Removal of the N-linked glycan structure from the peanut peroxidase prxPNC2: Influence on protein stability and activity

Abstract

Lines of transgenic tobacco have been generated that are transformed with either the wild-type peanut peroxidase prxPNC2 cDNA, driven by the CaMV35S promoter (designated 35S::prxPNC2- WT) or a mutated PNC2 cDNA in which the asparagine residue (Asn 189) associated with the point of glycan attachment (Asn 189) has been replaced with alanine (designated 35S::prxPNC2- M). PCR, using genomic DNA as template, has confirmed the integration of the 35S::prxPNC2- WT and 35S:prxPNC2- M constructs into the tobacco genome, and western analysis using anti-PNC2 antibodies has revealed that the prxPNC2-WT protein product (PNC2-WT) accumulates with a molecular mass of 34,670 Da, while the prxPNC2- M protein product (PNC2-M) accumulates with a molecular mass of 32,600 Da.

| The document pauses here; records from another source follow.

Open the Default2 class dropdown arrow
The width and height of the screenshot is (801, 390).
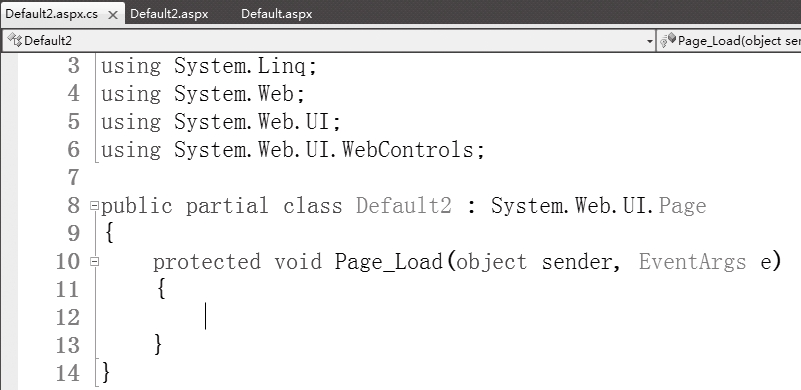(649, 41)
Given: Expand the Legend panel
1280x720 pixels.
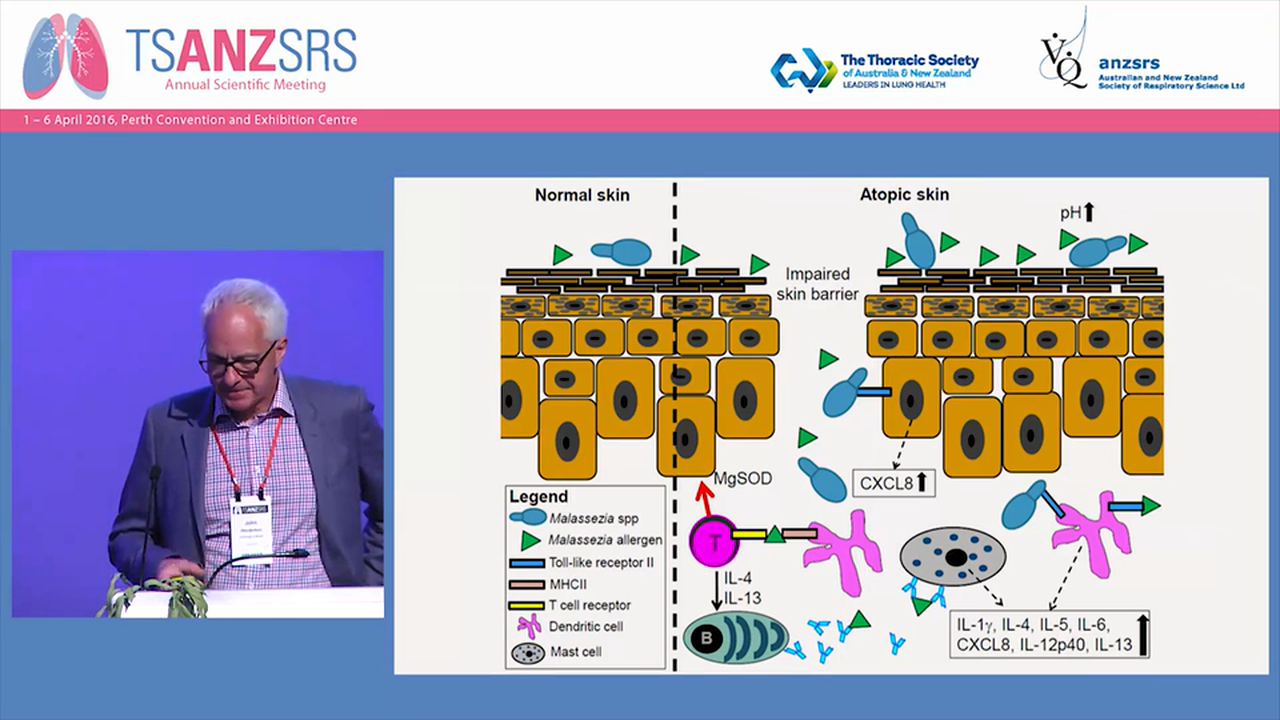Looking at the screenshot, I should click(x=538, y=496).
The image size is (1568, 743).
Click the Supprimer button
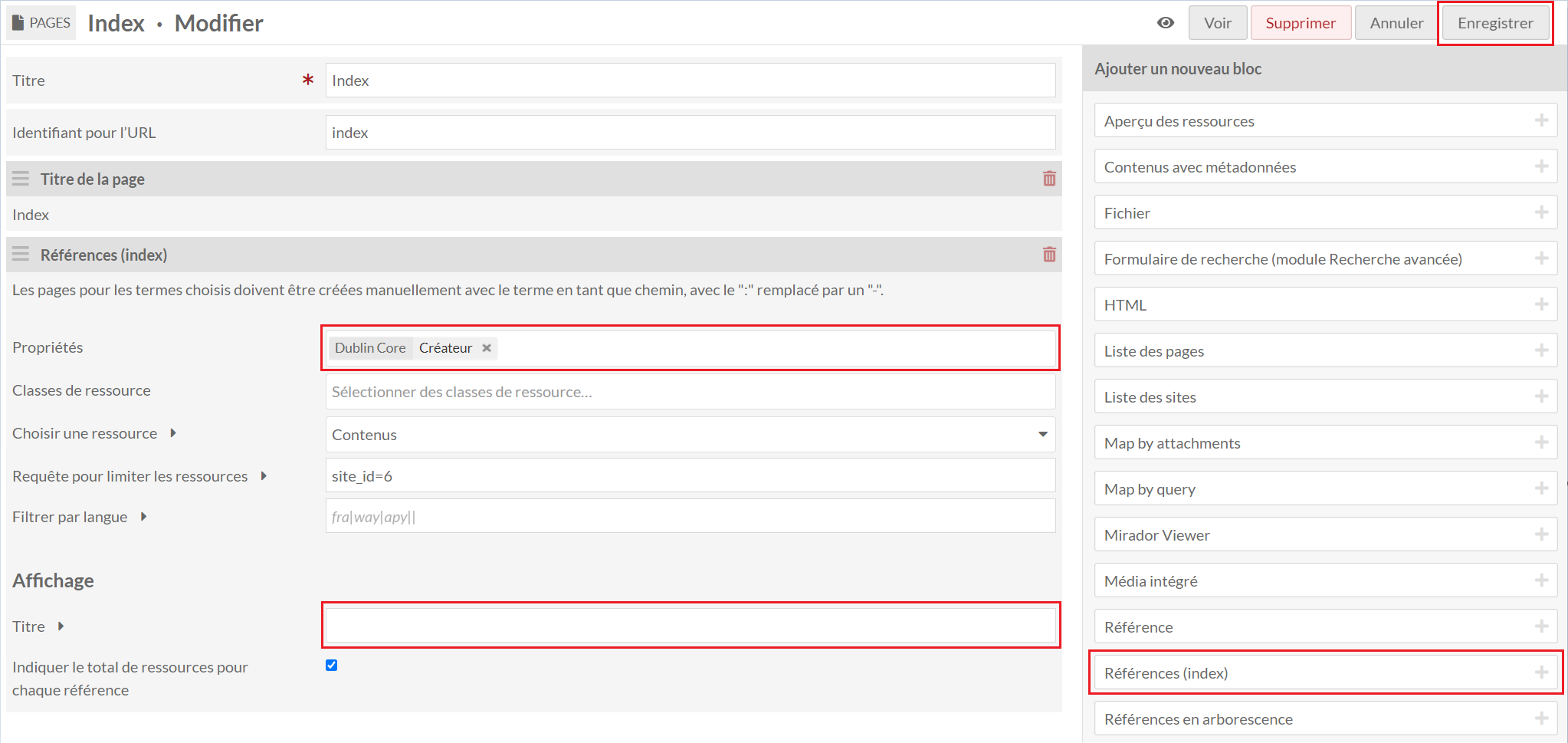coord(1300,23)
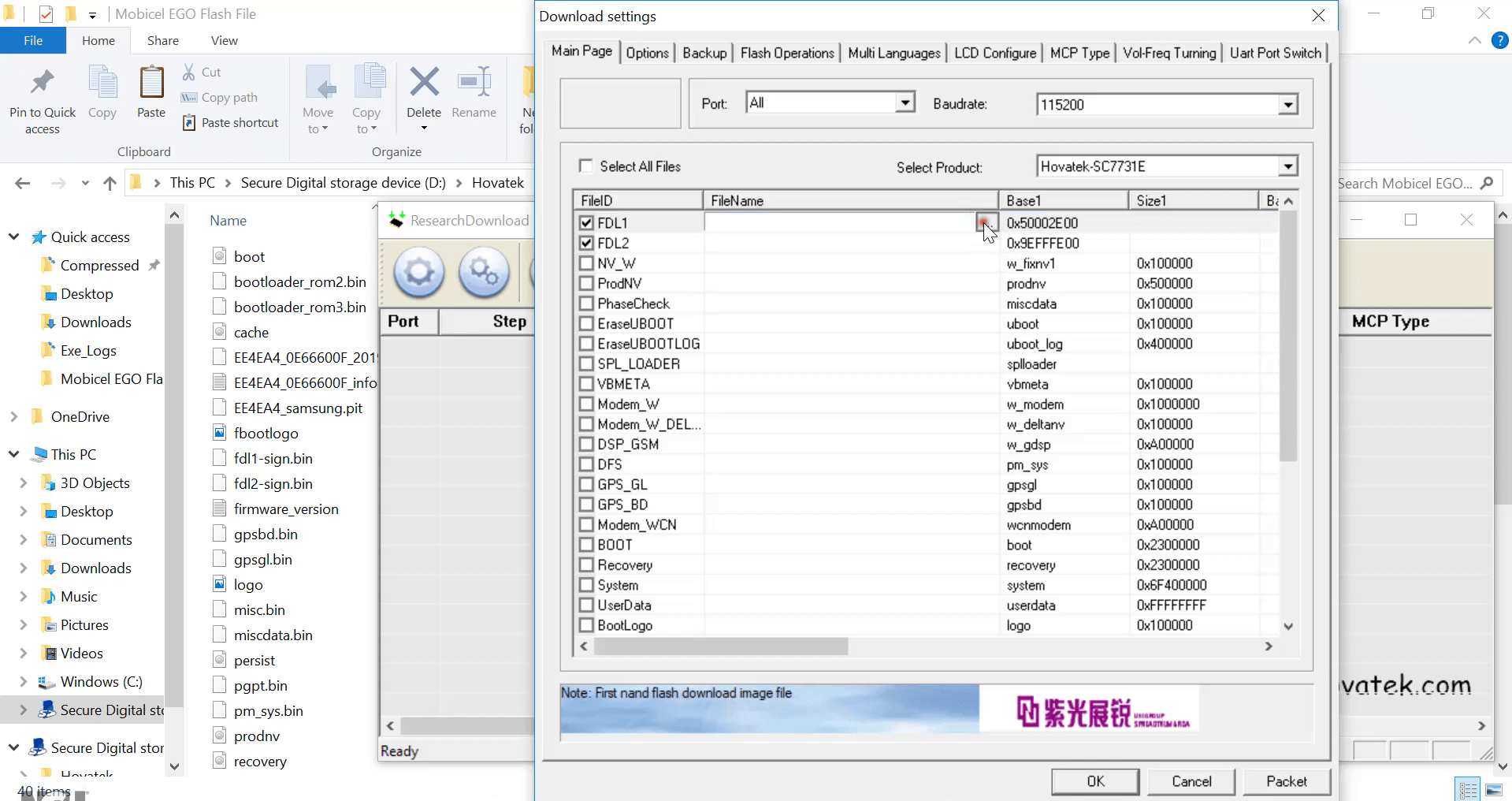Enable the Select All Files checkbox

[585, 166]
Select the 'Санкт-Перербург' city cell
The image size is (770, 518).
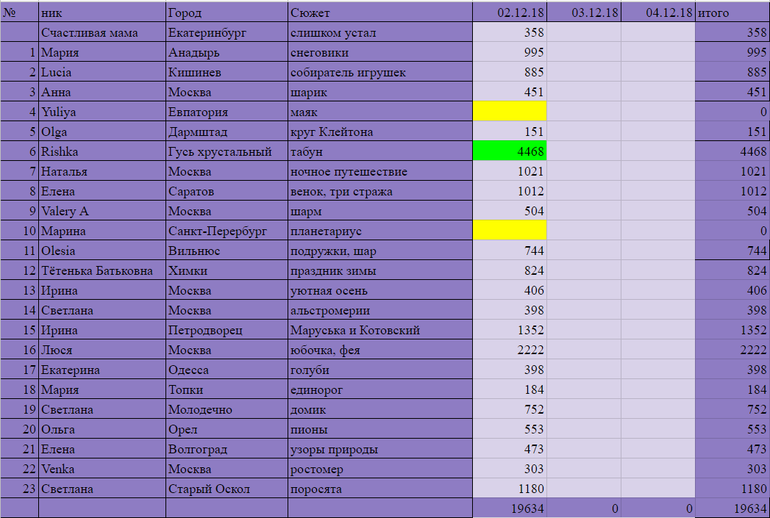pyautogui.click(x=226, y=231)

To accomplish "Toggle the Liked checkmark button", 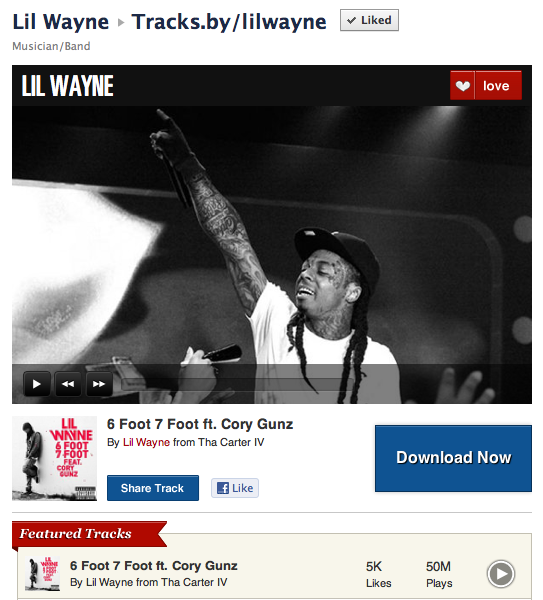I will tap(369, 20).
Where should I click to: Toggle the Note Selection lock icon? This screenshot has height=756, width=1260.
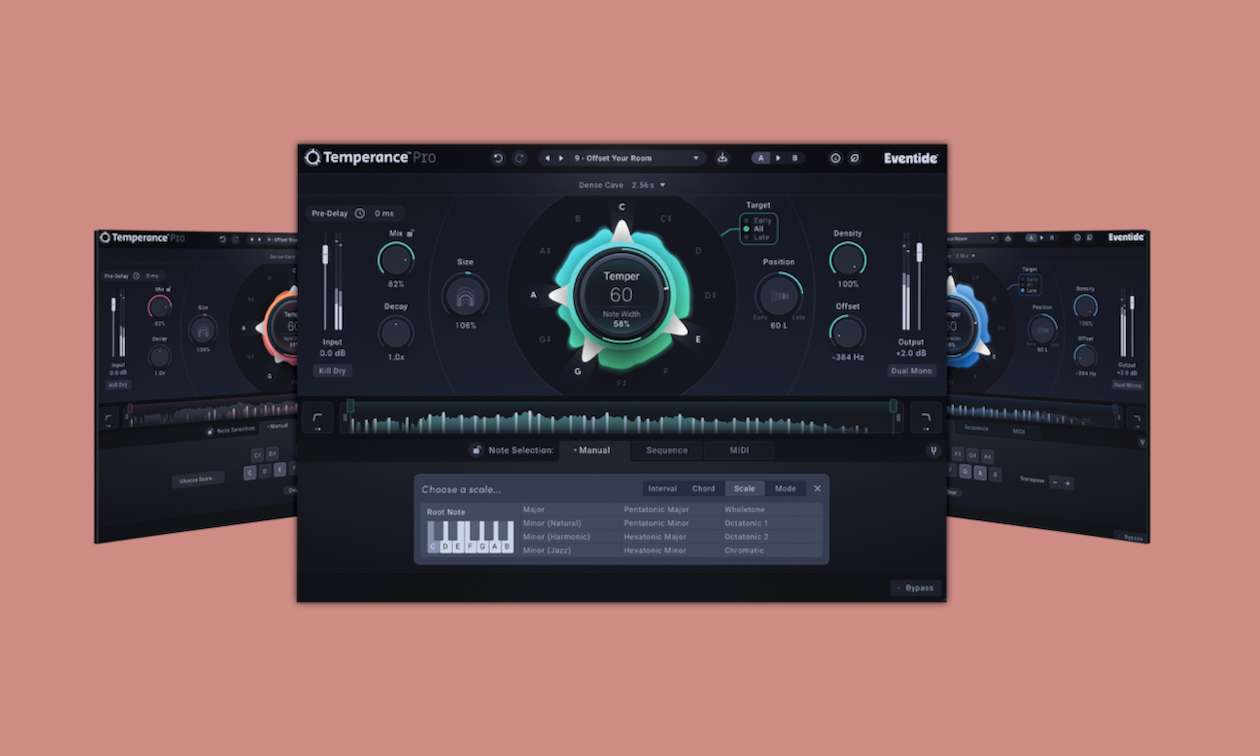[476, 451]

Activity assays have shown that both PNC2-WT and PNC2-M proteins accumulate preferentially in the ionically-bound cell wall fraction, with a significantly higher relative accumulation of the PNC2-WT isoenzyme in the ionically-bound fraction when compared with the PNC2-M isoform. Kinetic analysis of the partially purified PNC2-WT isozyme revealed an affinity constant (apparent K m) of 11.2 mM for the reductor substrate guaiacol and 1.29 mM for H 2O 2, while values of 11.9 mM and 1.12 mM were determined for the PNC2-M isozyme. A higher Arrenhius activation energy ( E a) was determined for the PNC2-M isozyme (22.9 kJ mol −1), when compared with the PNC2-WT isozyme (17.6 kJ mol −1), and enzyme assays have determined that the absence of the glycan influences the thermostability of the PNC2-M isozyme. These results are discussed with respect to the proposed roles of N-linked glycans attached to plant peroxidases.